After playing harmonica on a session for folksinger Carolyn Hester, Dylan was signed by producer John Hammond to a contract with Columbia Records. Except for a brief hiatus in the early Seventies, Dylan has recorded for and remained with the label since 1961.
Dylan’s first album was a stripped-down record on which he recorded topical folk songs, accompanying himself on harmonica and guitar. That album contained only two originals ("Song for Woody” and “Talking New York"), although the situation would quickly change with the almost entirely self-composed The Freewheelin’ Bob Dylan, released in May 1963. That album included such classics as “Blowin’ in the Wind,” “Masters of War” and “A Hard Rain’s A-Gonna Fall” - songs that astonished the cognoscenti in folk circles and established Dylan as a formidable composer and presence.
In early 1964, as the Beatles began conquering young America, the articulate and challenging Dylan occupied the minds of a slightly older set. He released two albums that year: The Times They Are a-Changin’, his most overtly message-oriented album, and Another Side of Bob Dylan, which represented the artist in a more introspective and personal guise with such songs as “My Back Pages” and “It Ain’t Me, Babe.”

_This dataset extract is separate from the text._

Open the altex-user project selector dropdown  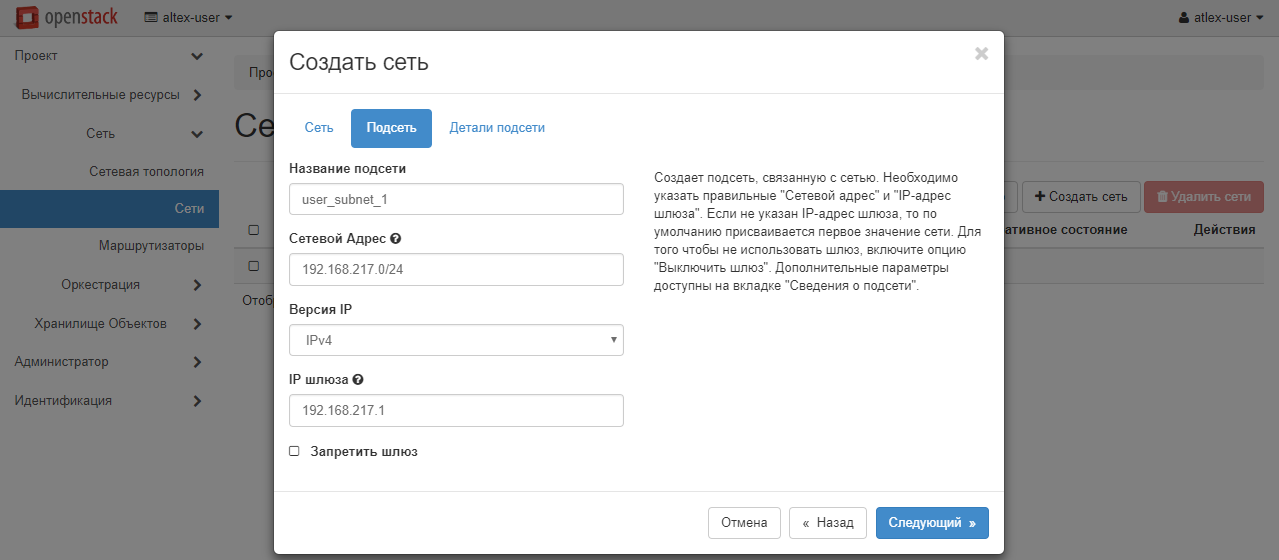[x=189, y=17]
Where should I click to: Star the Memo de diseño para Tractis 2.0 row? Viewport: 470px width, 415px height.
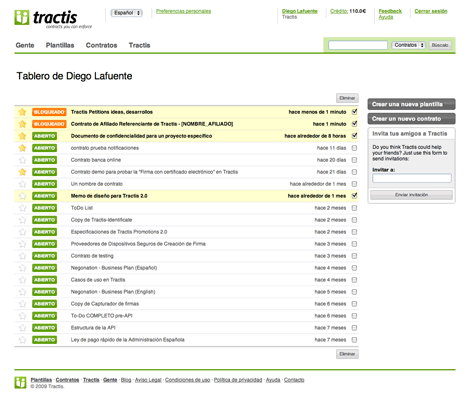[22, 196]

Dylan’s gradual move from folk to rock and roll was inspired by the Beatles (whom Dylan “secretly dug") and the Byrds (whose electrified folk-rock arrangement of Dylan’s then-unreleased “Mr. Tambourine Man” eventually went to Number One in June 1965). Dylan tested the waters with Bringing It All Back Home, one side of which was acoustic and the other electric. His lyrics were as literate and demanding as ever, but on songs like “Subterranean Homesick Blues” they were now set to slangy, ramshackle rock and roll.
In May 1965 Dylan undertook his first tour of the U.K., toting an acoustic guitar and an often confrontational attitude. That stormy affair was documented in stark black and white by filmmaker D.A. Pennebaker in Don’t Look Back. Dylan returned to the States fit for battle, and the next skirmish occurred with the folk-music crowd that had so revered him.
On July 25th, 1965, Dylan strode onstage at the Newport Festival with an electric guitar in hand and the Paul Butterfield Blues Band backing him up. He was booed offstage after only three songs, at which point he returned with an acoustic guitar and a message for all the folk purists: “It’s All Over Now, Baby Blue.”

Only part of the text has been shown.